On the 11th, Thomas H. Wynne, chairman of the city committee on defenses, informed the secretary of war that the city council of Richmond was willing to bear a fair proportion of the expenses of erecting defenses around the city, but as that was an important point to the Confederate government, it should take charge of this work, as it had done elsewhere.

Brigadier-General Huger, from Norfolk, July 12th, submitted a list of the Virginia volunteer companies under his command, as organized into regiments and battalions, calling attention to the fact that all the infantry regiments had their complement of companies, except the Forty-first, which would soon be filled up by companies ready to be mustered in.
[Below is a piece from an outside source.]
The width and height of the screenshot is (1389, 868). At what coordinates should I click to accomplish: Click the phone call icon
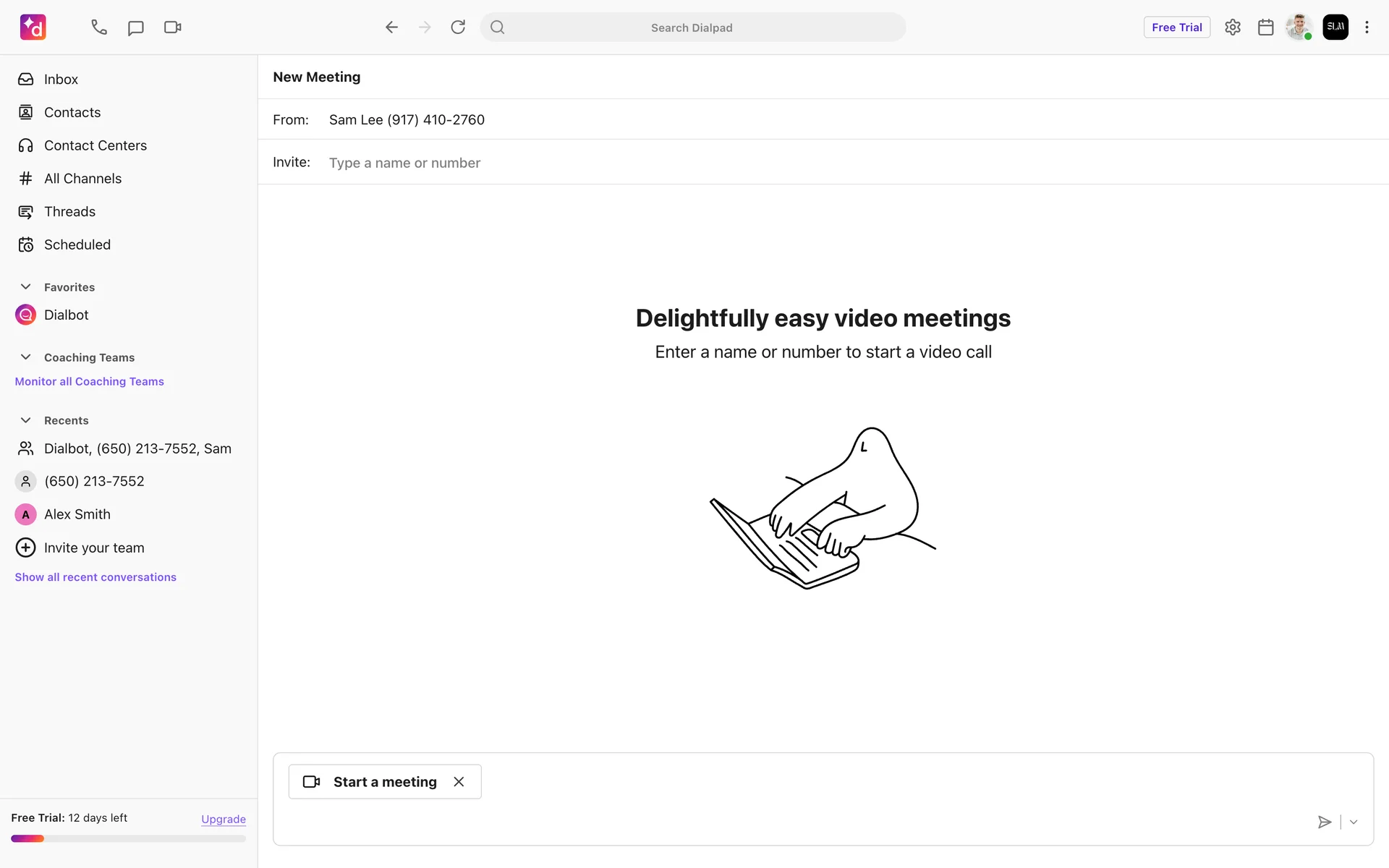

These regiments were: The Third, Roger A. Pryor, colonel, F. H. Archer, lieutenant-colonel, and Joseph Mayo, major; the Sixth, William Mahone, colonel, Thomas J. Corprew, lieutenant-colonel, and W. P. Lundy, major; the Ninth, F. H. Smith, colonel, J. T. L. Preston, lieutenant-colonel, and Stapleton Crutchfield, major (the superintendent and two professors of the Virginia military institute); the Twelfth, D. A. Weisiger, colonel, F. L. Taylor, lieutenant-colonel, and Edgar L. Brockett, major; the Twenty-sixth, R. E. Colston, colonel, H. T. Parish, lieutenant-colonel, and John C. Page, major; the Forty-first, John R. Chambliss, Jr., colonel, George Blow, Jr. , lieutenant-colonel, and Fred W. Smith, major. The Forty-first had but seven companies. There was a cavalry regiment of eight companies, without field officers, and a battalion of field artillery of five companies, without field officers. Of the officers named, Mahone afterward became major-general, and Pryor, Weisiger, Colston and Chambliss, brigadier-generals.